Tag: love

  • Discovering Human Design: My Journey

    Holy Catnip, I’m an Empath!

    Discovering that I’m an Empath felt like unearthing a magnificent treasure hidden within me. It is a powerful gift that connects me to the very essence of humanity. I do more than merely navigate life. I dive deep into the sea of emotions swirling around me. I experience the joys and sorrows of others with intensity. Mastering this incredible ability is challenging. The energy, especially when surrounded by throngs of people, can be overwhelming. Yet, it is so vibrant! It’s a thrilling emotional rollercoaster, heightened by my anxiety, which constantly reminds me of the weight of these feelings. Who knew that empathy could be so beautifully chaotic? Now, I am determined to harness this passion. I want to learn to navigate this exhilarating journey. I am ready to embrace every facet of the human experience!

    So, for starters, I must delve deep into my soul and ask: Are these tumultuous feelings truly mine? If they are not, I passionately need to release them into the divine hands of God, who is far greater than I could ever be. He alone possesses the strength to bear such weight, just as I was destined to listen, feel, and ultimately release. I was taught that when the waves of emotion threaten to engulf me, I must step away for 15 sacred minutes. This pause helps me reclaim my equilibrium. Embracing the journey of managing these powerful feelings may be daunting. However, that is precisely what this transformative year is all about!

    Today marked my exhilarating return to work, exceeding all my expectations! I passionately tuned into my feelings, ensuring that they were authentically mine. If they weren’t, I transformed into a magical screen, releasing any negativity! The atmosphere crackled with tension as we welcomed new staff members, each stepping into their unique roles, amplifying feelings and emotions to a thrilling HIGH. I committed myself to remain composed, engaging in meaningful dialogues to navigate through the challenges. Although my focus on actual tasks was minimal due to the intense problem-solving required, I hold on to the promise of tomorrow!
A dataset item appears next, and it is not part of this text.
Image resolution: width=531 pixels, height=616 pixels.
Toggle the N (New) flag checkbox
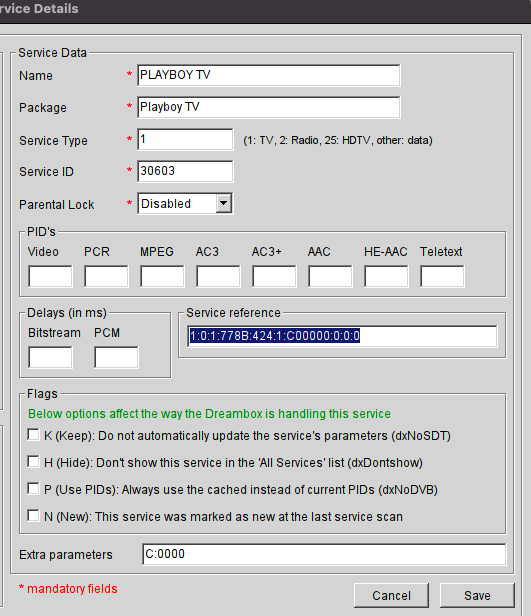point(33,515)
    I’m thankful for my little pill buddies, but I dream of the day when I can toss those depression and anxiety meds like confetti! What a goal to aim for! If I can master this wild ride called life, I’ll be a full-blown healer! I mean, who doesn’t want to be the wise sage who just trusts their intuition and listens to their body, right? It’ll be a real party! And let’s not forget my new best friend, meditation—it’s like a mini-vacation while sitting on your couch! Seriously, when you let your body chill and just float, it’s like being a jellyfish in a pool of tranquility! That sweet escape from the chaos of daily brain chatter? Yes, please! It’s my jam—every single day!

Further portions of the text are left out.